DALAI LAMA, BEIJING AND THE TIBET CAUSE

Jayadeva Ranade

Over the years, Beijing has tried to shrink the space available to the Dalai Lama in world capitals, to lobby the Tibet cause. Notwithstanding these efforts, the Dalai Lama retains immense popular goodwill and support

The Dalai Lama’s unrivalled religious authority and influence over Buddhists in China and around the world is a matter of concern to Beijing. Over the years, Beijing has tried to shrink the space available to the Dalai Lama in world capitals to lobby the Tibet cause and undermine his influence over the different Tibetan Buddhist sects. Despite these efforts, the Dalai Lama’s influence and religious authority remain undiminished.

Since at least the past decade, Beijing has tried to restrict the Dalai Lama’s interactions with world leaders in a bid to reduce his international stature and limit his effectiveness in lobbying support for the ‘Tibet cause’. In addition to strong official protests demanding cancellation of meetings scheduled with the Dalai Lama — consistently described as a “splittist” engaged in anti-China activities — China has used a mix of punitive diplomatic and economic measures.

Studies reveal that these punitive actions, enforced promptly after the Dalai Lama is formally received by a Head of State or Government, usually remain in effect for periods of between six months to two years. Additionally, China immediately suspends all diplomatic, political and governmental contacts, including those already scheduled. Bilateral trade and outbound Chinese investment are also adversely affected with a visible slow down in Chinese exports and imports.

Examples include France, with whom China suspended relations for four months after French President Nicolas Sarkozy met the Dalai Lama in Warsaw in December 2008. Danish-Chinese relations were frozen for seven months after a meeting between the Danish Prime Minister and the Dalai Lama in May 2009. The severest reaction was in the case of Norway, when Beijing held it responsible for awarding the 2010 Nobel Prize to imprisoned Chinese dissident Liu Xiaobo for “his long and non-violent struggle for fundamental human rights in China’, and normalised relations only six years later on December 19 this year.

Britain too, despite having launched a policy of appeasing China since October 2008, had relations with China suspended after the ‘private’ meeting between British Prime Minister David Cameron and Deputy Prime Minister Nick Clegg with the Dalai Lama in May 2012. It capitulated within a year.
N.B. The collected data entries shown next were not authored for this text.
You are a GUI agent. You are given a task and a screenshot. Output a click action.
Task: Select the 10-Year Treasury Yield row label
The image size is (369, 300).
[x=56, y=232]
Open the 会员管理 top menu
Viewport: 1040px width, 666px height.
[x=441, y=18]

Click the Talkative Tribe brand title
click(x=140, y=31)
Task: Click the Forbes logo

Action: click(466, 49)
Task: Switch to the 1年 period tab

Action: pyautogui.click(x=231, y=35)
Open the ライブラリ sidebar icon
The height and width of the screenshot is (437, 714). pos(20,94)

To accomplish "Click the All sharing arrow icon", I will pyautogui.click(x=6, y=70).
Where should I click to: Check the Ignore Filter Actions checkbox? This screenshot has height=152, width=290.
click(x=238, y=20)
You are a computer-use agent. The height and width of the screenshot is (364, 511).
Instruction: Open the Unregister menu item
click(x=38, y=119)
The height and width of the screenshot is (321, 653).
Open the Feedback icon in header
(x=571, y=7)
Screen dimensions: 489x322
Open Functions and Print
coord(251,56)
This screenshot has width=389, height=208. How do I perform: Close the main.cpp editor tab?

No British leader has met the Dalai Lama since 2012 and China pointedly played up the economic advantages of the relationship during Chinese President Xi Jinping’s visit to London in 2015.

Because of China’s economic heft and pressure, the number of world leaders who have received the Dalai Lama in the past couple of years has seen a dramatic drop to single digits. Even US President Barack Obama deferred a meeting with the Dalai Lama in 2015. In this backdrop, Mongolia’s reception of the Dalai Lama assumes importance. The Dalai Lama used it to demonstrate his religious authority and ‘recognise’ the third highest ranking monk in Tibetan Buddhism.
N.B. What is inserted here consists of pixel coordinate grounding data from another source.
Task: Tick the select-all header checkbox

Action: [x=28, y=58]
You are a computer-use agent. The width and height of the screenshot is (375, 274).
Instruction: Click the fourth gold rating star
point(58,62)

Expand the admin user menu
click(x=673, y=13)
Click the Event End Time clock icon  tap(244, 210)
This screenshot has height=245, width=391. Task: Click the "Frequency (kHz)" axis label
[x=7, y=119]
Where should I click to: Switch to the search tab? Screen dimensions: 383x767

A sharper edge has also been visible now in Chinese protests to India regarding the Dalai Lama. In October this year, Beijing objected to India permitting the Dalai Lama to visit Arunachal Pradesh and in December, to the visit of Ogyen Trinley Dorje, widely regarded as the 17th Gyalwa Karmapa, to Arunachal Pradesh, though he avoided making any political statement. On December 16, Chinese Foreign Ministry spokesman Geng Shuang objected to the Dalai Lama’s meeting with President Pranab Mukherjee at the Rashtrapati Bhavan during a children’s summit organised on December 10 and said India had “insisted” on arranging the 14th Dalai Lama’s visit to the presidential palace. He urged India to “fully respect China’s core interests and major concerns, and take effective means to remove the negative impact caused by the incident to avoid any disturbance to China-India relationship.”

Of late, China appears to be trying to further restrict the space available to the Tibetans-in-exile by objecting to meetings between senior officials and their Sikyong, Lobsang Sangay. China recently objected to meetings between Lobsang Sangay and British and Nepalese politicians and, in the case of the United Kingdom, warned that it had “severely damaged China’s core interests.”

Domestically too, the Chinese Communist Party (CCP) leadership is trying to maintain controls on the rapidly increasing number of adherents to Buddhism. The situation inside the Tibet Autonomous Region (TAR) continues to be restive with three self-immolations occurring this year. The most recent was on December 8, in the Tibetan area of Amdo in Machu in Gansu Province. TAR increased its security budget for this year by 54 per cent and the previous TAR party secretary Chen Quanguo, put in place an effective security grid comprising 698 police stations ensuring that security personnel arrive at the scene within three minutes of an incident being reported. He also extended CCP surveillance to each of the TAR’s 5,453 villages.

A document published by the Department of Military Psychology, People’s Armed Police University College of Engineering in January this year and publicised by the International Campaign for Tibet (ICT), nevertheless reveals a high incidence of psychological problems among police officers involved in ‘stability maintenance’ and counter-terror operations. Another document by the Sichuan Police College in 2014 described the risks in tackling “violent terrorist criminal activities in the Tibetan areas” as rather high.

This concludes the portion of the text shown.